The glue records for the zone example.com
exist in its parent zone (com
), so you need to query the nameservers of that zone for the nameservers of example.com
without recursing into the subdomain. To do that you first need a nameserver for the parent zone:
user@host:~ $ dig +short com. NS
b.gtld-servers.net.
f.gtld-servers.net.
a.gtld-servers.net.
e.gtld-servers.net.
g.gtld-servers.net.
h.gtld-servers.net.
i.gtld-servers.net.
l.gtld-servers.net.
d.gtld-servers.net.
k.gtld-servers.net.
c.gtld-servers.net.
j.gtld-servers.net.
m.gtld-servers.net.
The nameservers are listed in random order, so you can just pick the first one from the output:
dig +short NS com. | head -n 1
Then query that server for the NS records of the domain in question. The nameservers for the subdomain are listed in the "authority" section of the response, their A records (if there are any) are listed in the "additional" section.
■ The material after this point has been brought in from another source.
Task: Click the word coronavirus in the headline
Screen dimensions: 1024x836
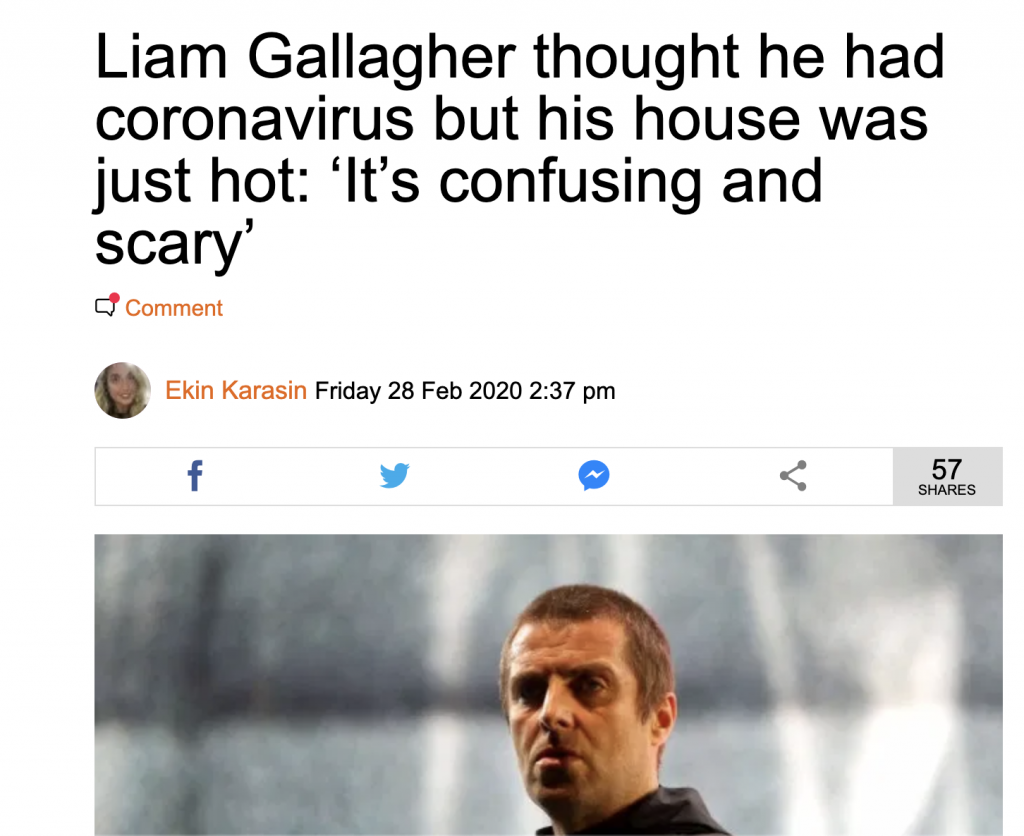Action: [255, 120]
dig +noall +authority +additional +norecurse @b.gtld-servers.net. NS example.com.
Arguments:
+noall
: suppress all output
+authority
: except for the "authority" section
+additional
: and except for the "additional" section
+norecurse
: don't perform a recursive query
Example script:
#!/bin/bash
domain="${1:?Usage: $0 DOMAIN)"
domain="${domain%.}"
ns="$(dig +short NS "${domain#*.}." | head -n 1)"
dig +noall +authority +additional +norecurse @"$ns" NS "${domain}."